A impaciência de muitos analistas e países (ainda no fim de semana passado se ouviu uma crítica contundente oriunda de Beijing, da parte do regulador bancário, Liu Mingkang) deriva do facto de ser cada vez mais visível uma economia a duas velocidades em alguns nos países OCDE, e em particular nos Estados Unidos.

De um lado, uma economia real com falta de liquidez nas empresas, dificuldades na descolagem da exportação e desemprego estrutural crescente; e, do outro, um sector financeiro exuberante, com uma míni-bolha nas bolsas (o Dow Jones norte-americano estava ontem próximo dos 10.500 pontos e o índice S&P 500 já subiu 62% desde o ponto mais baixo da Bolsa em Março passado), nas commodities (por exemplo, com a onça de ouro a aproximar-se, esta semana, da barreira dos 1150 dólares, novo máximo histórico nominal) e no negócio das divisas (através das aplicações de carry trade) fruto do colapso do dólar americano.

No caso do ouro, que ultrapassou a barreira do anterior máximo histórico a 6 de Outubro (cotando-se em 1040,1 dólares por onça), não tem deixado de se mover num clima de euforia altista. Ontem, fechou nos 1140 dólares por onça e já há analistas do mercado do ouro a falar do objectivo dos 1200 dólares até final do ano. O clima especulativo no ouro tem beneficiado inclusive da tendência entre os países emergentes com liquidez de divisas em aumentarem as suas reservas oficiais em ouro dando um sinal político da importância deste metal precioso como “refúgio”.

Depois da compra recente pelo banco central da Índia de 200 toneladas de ouro de um lote de 403 disponibilizado pelo Fundo Monetário Internacional, foi a vez das Ilhas Maurícias adquirirem 2 toneladas na semana passada.
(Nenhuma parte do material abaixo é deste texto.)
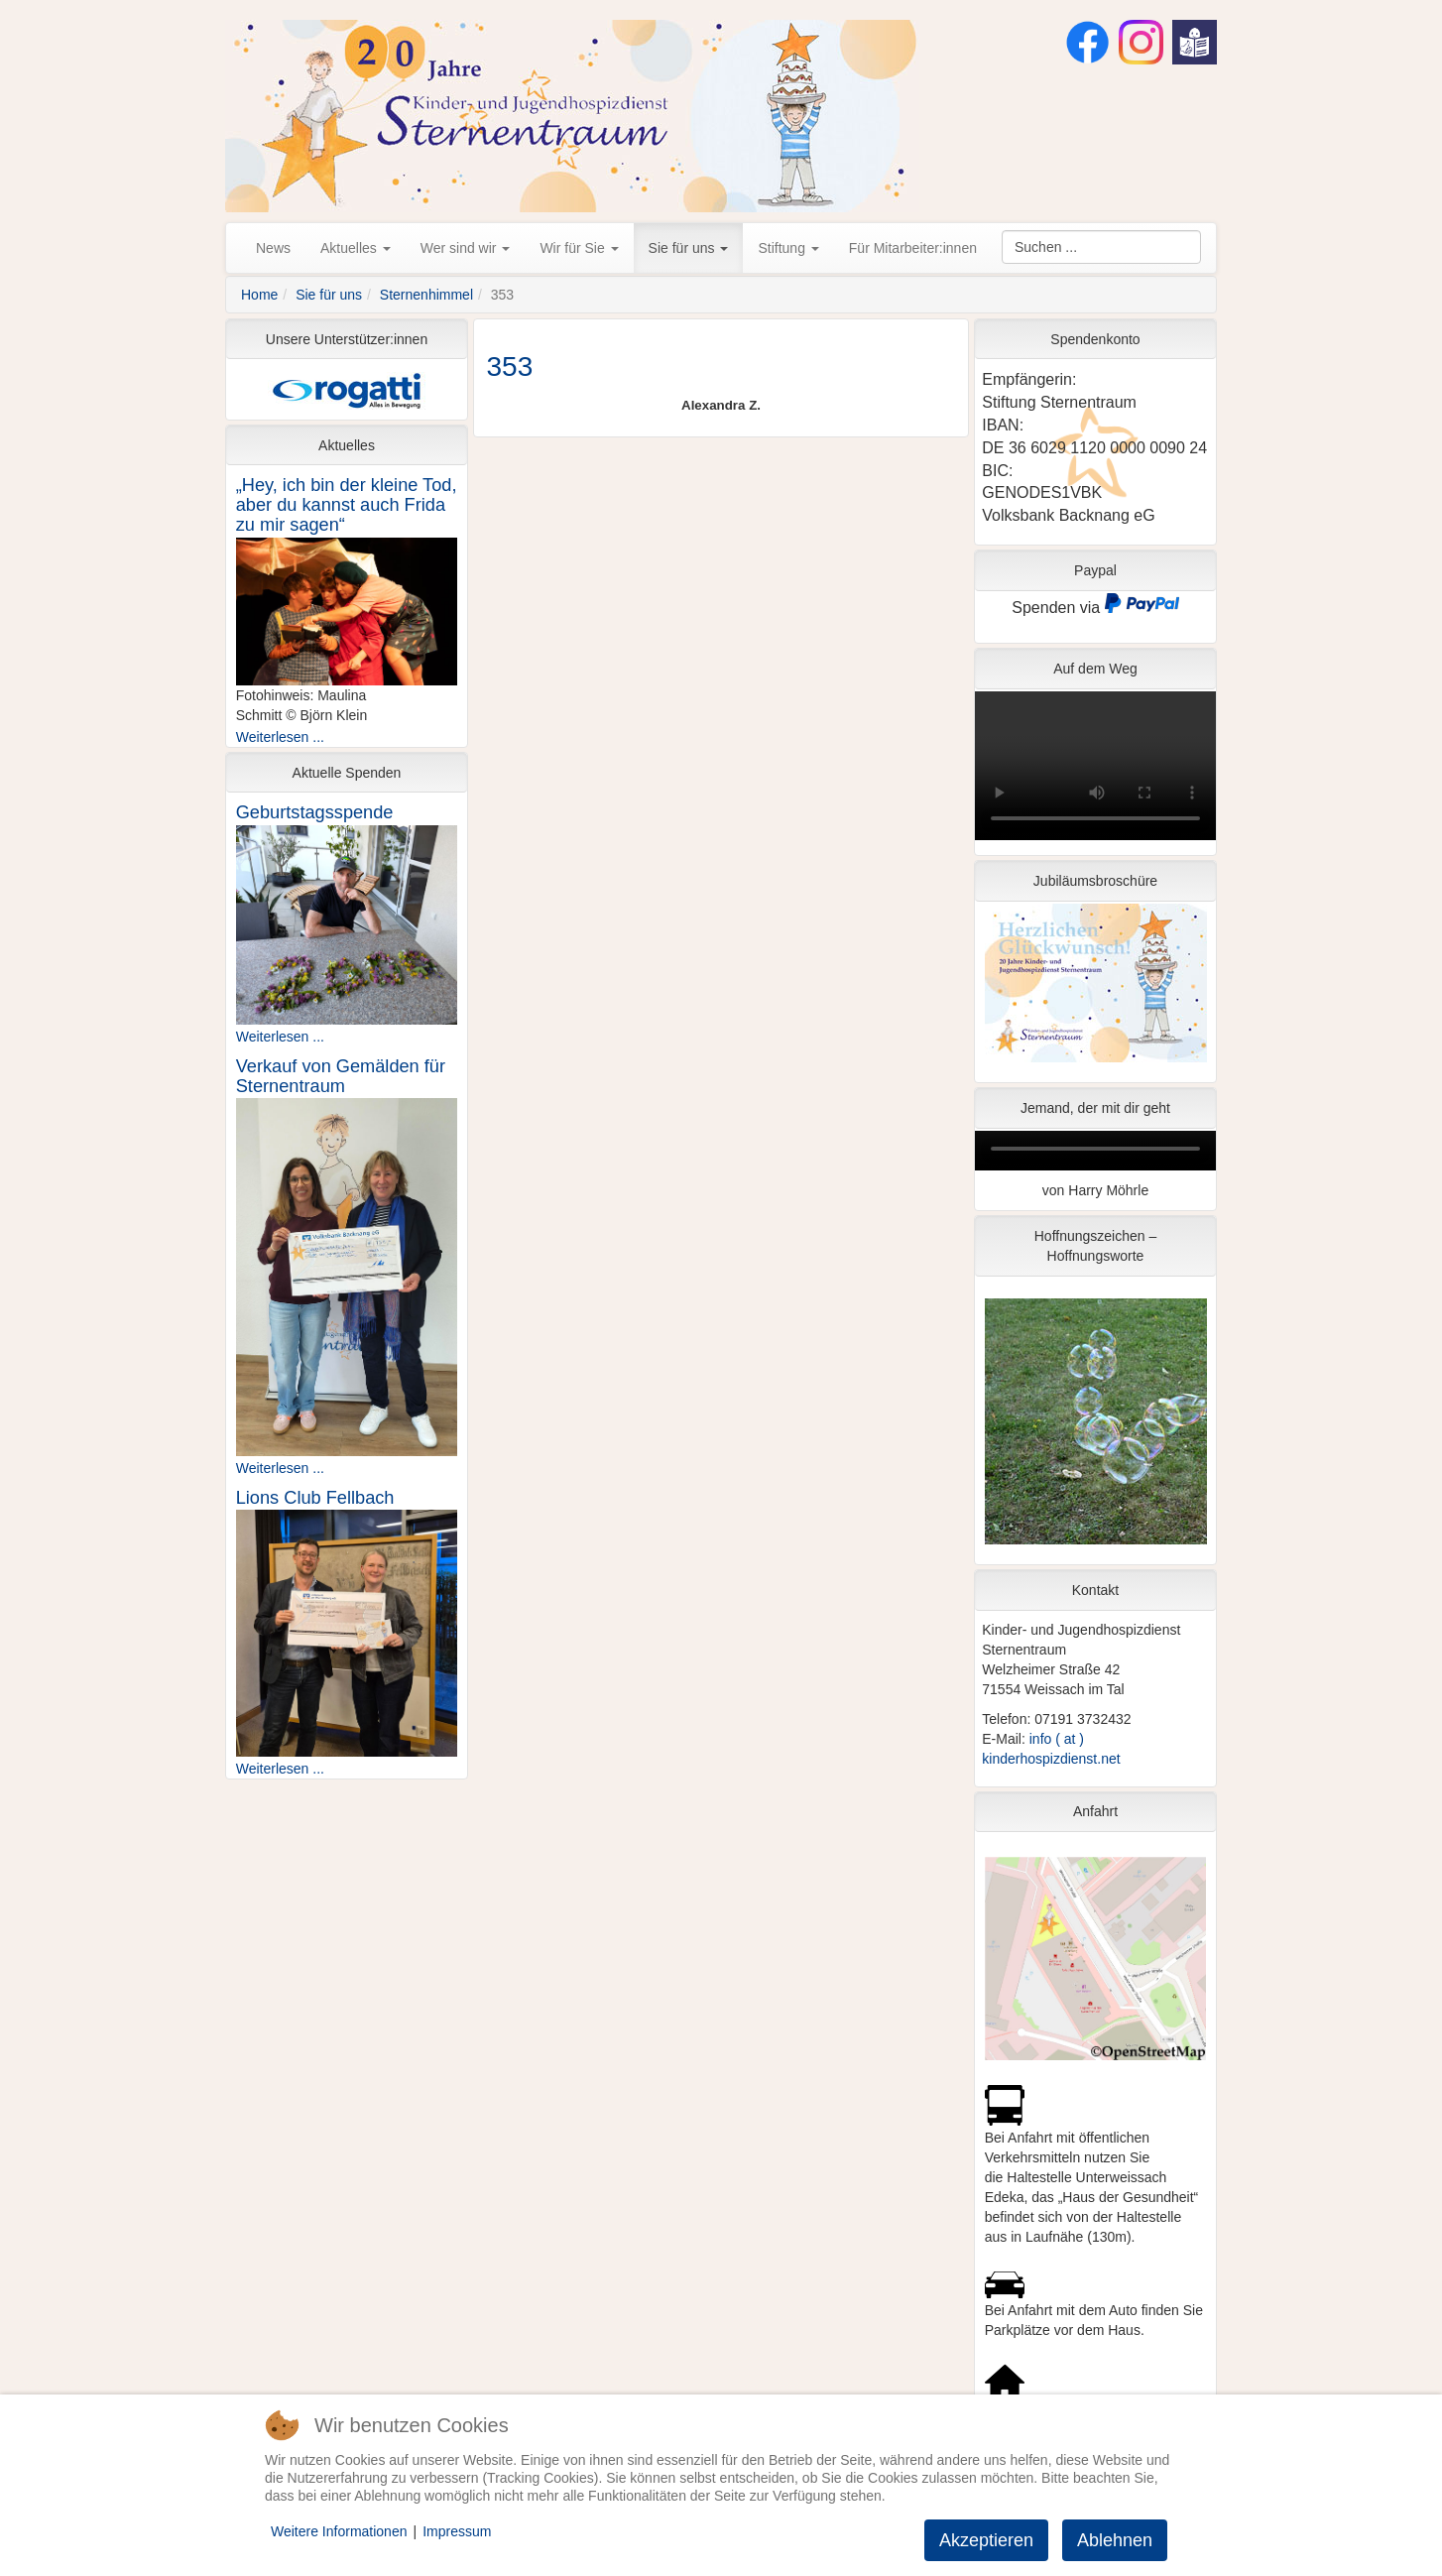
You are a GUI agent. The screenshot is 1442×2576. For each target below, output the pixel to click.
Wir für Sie (579, 248)
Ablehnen (1114, 2540)
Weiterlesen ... (280, 737)
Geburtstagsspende (315, 812)
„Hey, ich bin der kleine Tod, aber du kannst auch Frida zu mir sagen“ (346, 505)
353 (510, 366)
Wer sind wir (466, 248)
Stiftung (788, 248)
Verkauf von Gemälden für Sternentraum (340, 1076)
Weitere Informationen (339, 2531)
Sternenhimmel (426, 295)
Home (259, 295)
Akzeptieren (986, 2540)
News (273, 248)
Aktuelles (355, 248)
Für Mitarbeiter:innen (913, 248)
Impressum (456, 2531)
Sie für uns (689, 248)
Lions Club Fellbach (315, 1498)
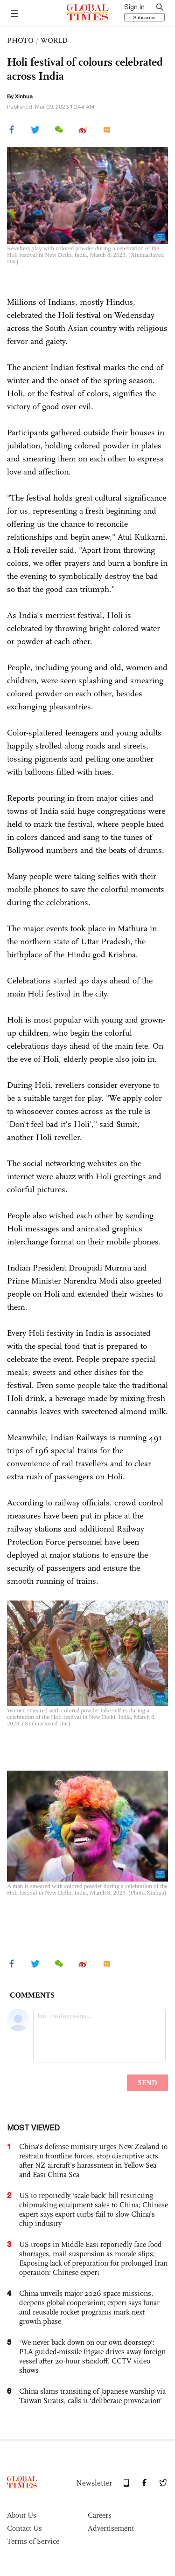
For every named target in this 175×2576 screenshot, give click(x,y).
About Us (21, 2515)
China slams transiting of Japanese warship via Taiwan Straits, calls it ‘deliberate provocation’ (92, 2396)
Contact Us (24, 2528)
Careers (100, 2515)
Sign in (134, 7)
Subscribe (144, 17)
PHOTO (20, 40)
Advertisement (111, 2528)
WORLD (54, 40)
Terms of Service (33, 2541)
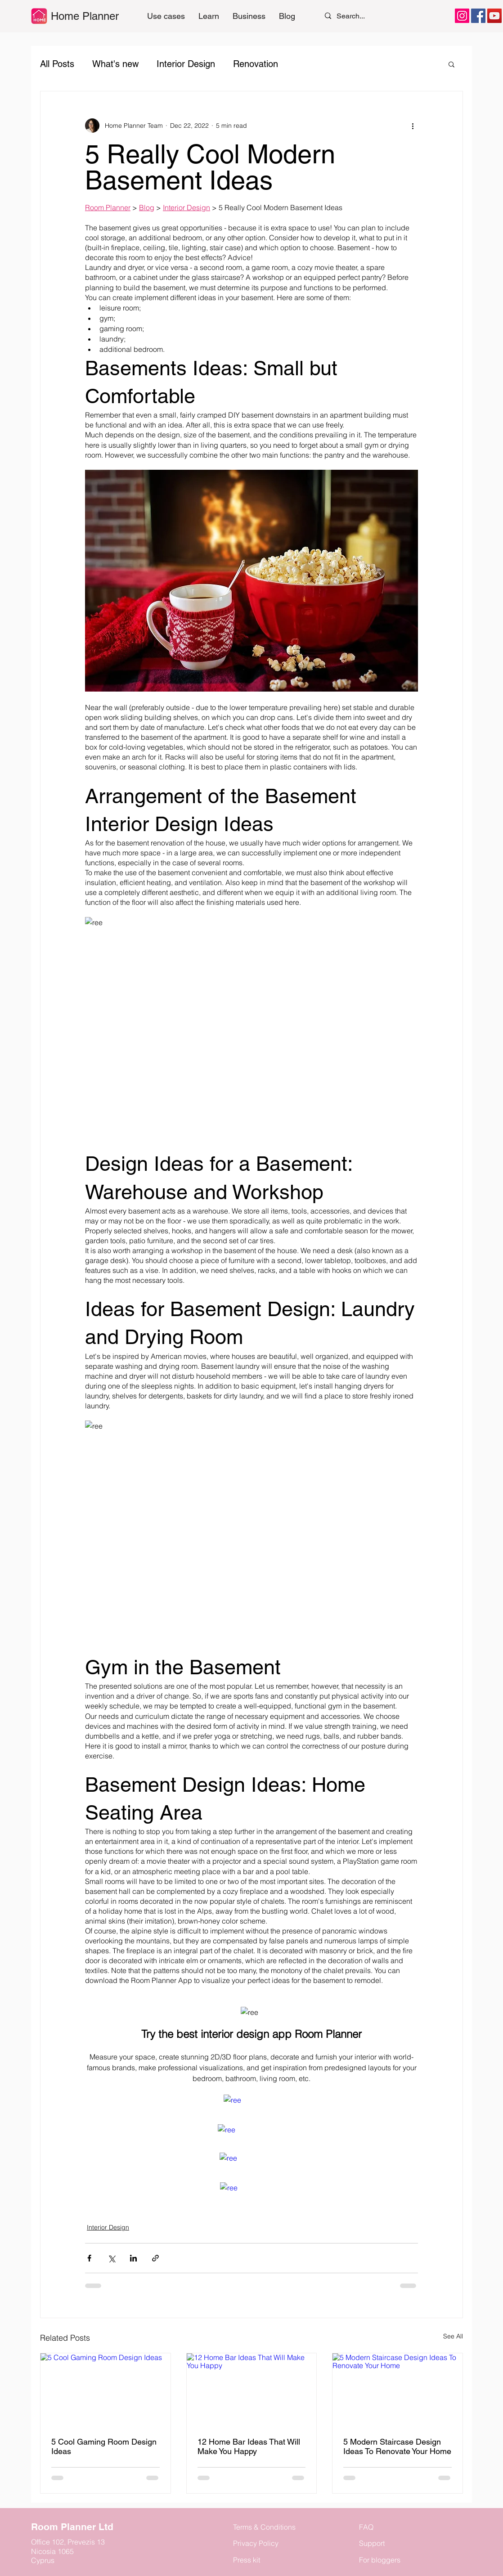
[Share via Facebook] (89, 2258)
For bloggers (379, 2559)
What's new (115, 63)
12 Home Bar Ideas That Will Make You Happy (249, 2446)
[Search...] (355, 16)
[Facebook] (478, 16)
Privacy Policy (255, 2543)
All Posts (57, 63)
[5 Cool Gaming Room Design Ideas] (105, 2389)
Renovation (255, 63)
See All (453, 2336)
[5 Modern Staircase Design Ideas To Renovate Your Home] (397, 2389)
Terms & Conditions (264, 2526)
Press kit (246, 2559)
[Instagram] (462, 16)
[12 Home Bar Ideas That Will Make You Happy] (252, 2389)
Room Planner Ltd (72, 2526)
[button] (209, 16)
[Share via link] (155, 2258)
Neutralidade da política monetária não existe

O analista independente Mark J. Lundeen refere, no seu mais recente boletim de análise dos mercados, que as taxas de juro indicativas da Reserva Federal norte-americana, anormalmente baixas (quase próximas de zero e com as designadas call money rates para os brokers financeiros em níveis tão baixos jamais vistos desde 1953!), estão a gerar uma nova “bolha” especulativa nas bolsas e a desencaminhar os fluxos financeiros da economia real para a economia de casino.

O que demonstra, uma vez mais, que as políticas monetárias são tudo menos neutras – como sempre sublinhou Keynes – e podem gerar efeitos paradoxais. Não o foram no tempo da fase ascendente do ciclo de negócios quando fomentaram activamente um clima especulativo de “bolha” através de uma política monetária pró-cíclica dirigida por Alan Greenspan (então criticada por alguns, como William White, do BIS, que foram ignorados), como o não são, agora, em pleno período de política monetária anti-cíclica (anticrise).

Nos EUA, o comentador Martin Hutchinson fala de “um nirvana dos rentier”. Um dos “motores” desta exuberância seria um excedente de liquidez nos mercados financeiros que, no caso da Zona Euro, subiria a 100 mil milhões de dólares, segundo a revista belga Trends. Segundo o analista americano Peter Cohan, cerca de 360 mil milhões de dólares estariam disponíveis em fundos de mercado.